2006-2016: The overall cost of college rose 63%*
88% increase in textbook price
51% rise in cost of student housing

Tuition costs rose more than 3X in the past 30 years
Public four-year institutions per semester*
1987: $3,190
2017: $9,970

Paying More

2001-2016: Student loan debt increased nearly 4X
$340 billion to more than $1.3 trillion

The average new graduate owes $28,500
But not all debt is made equal
Women make up 56% of college enrollees, but account for more than 2/3rds of all student loan debt
Owe $2,700 more than men upon graduation*

Falling Behind

The average loan payment is $393 per month
That’s $4,716 per year on a 10 year payment plan
Young adults in particular are struggling to keep up

Many have to defer their loans
Gen Z: 77%*
Millennials: 26%

Life After Debt

“[Millennials] have been scared off debt, and for good reason.
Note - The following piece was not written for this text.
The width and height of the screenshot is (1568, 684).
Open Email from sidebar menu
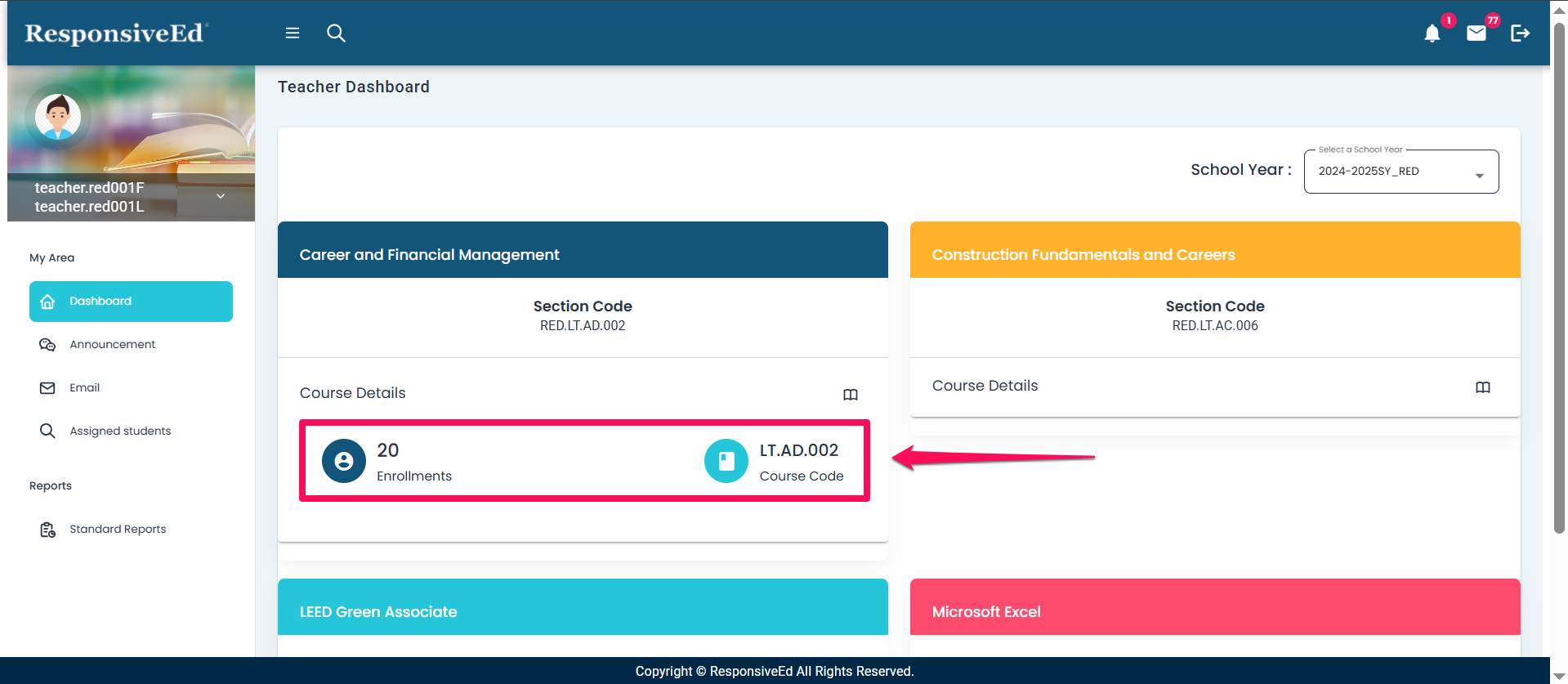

But it also means less spending to keep money moving around and the economy going” ─ Joseph Hogue, CFA economist and writer for PeerFinance101

Not Buying a Home
Home ownership has decreased among 25-34 year olds
Baby Boomers: 45%
Millennials: 37%

83% of people 22-35 who have not bought a house blame their student loan debt
12 years: how long college graduates with debt to have to save for a 20% down payment based on median home prices

Un-Stimulating the Economy

Millennials are spending less on discretionary purchases in order to pay for necessities
47% of Americans are putting off buying a car
1 in 7 Americans are waiting to get married
Spending by 18-34 year olds is down $19 per day from 2008

No New Businesses

By age 30, millennials are less likely than previous generations to start their own business
Baby Boomers: 7%
Millennials: 4%
42% say they do not have the financial means to start a business

What Retirement?

31% of millennials say they cannot afford to save for retirement
29% have less than $1,000 in savings
24% have no savings at all
11% of recent graduates believe they will never be able to retire

Less consumer spending results in a lack of stimulated economy and critically slow financial growth

Overcoming the Crisis

How does America solve the problem of the impending financial crisis?

Understand the Loans
For those who already have student debt, there are options available to make life with student debt easier

Income-based repayment
Payment based on income rather than loan amount
Affordable monthly payment, avoid deferment

Combine multiple loans into one for
Only one payment, lower interest rate

Change the Loans
Increase repayment period
Americans are given 1/3rd of the time to pay back their loans than in other countries
England: 30 years vs US: 10 years
Expanding the time given to repay loans would decrease the monthly payments but add more interest

Offer refinancing of loans
2013: Congress lowered interest rates — but those who took out loans before then were not able to take advantage of the new rates
Pre-2013 rate: 7%
2018 rate: 5.05%
Lowering the interest rate of a loan even a few percentage points could save the borrower thousands of dollars over time

Cancel the Loans
There are more radical solutions to the debt crisis that would entirely change the system as it exists
Federal loan forgiveness
Canceling all student debt would increase GDP by $86 – $108 billion USD per year for the next decade
Would add 1.2-1.5 million jobs to the economy
Forgiving all loans would result in consumers having and spending more money on goods and services, but would also raise taxes for everyone
Federal loan forgiveness is currently only available to those in certain careers, including nurses and public school educators

Free public colleges
The precedent exists — countries such as Germany and Denmark have free public universities
$47 billion: estimated cost per year of Senator Bernie Sanders’s 2017 College for All Act
States such as New York and Tennessee are already experimenting with providing free college tuition to in-state students

With no tuition costs, the amount of money needed to finish college would decrease dramatically, freeing graduates from the burden of overwhelming debt

How will the US overcome the financial crisis?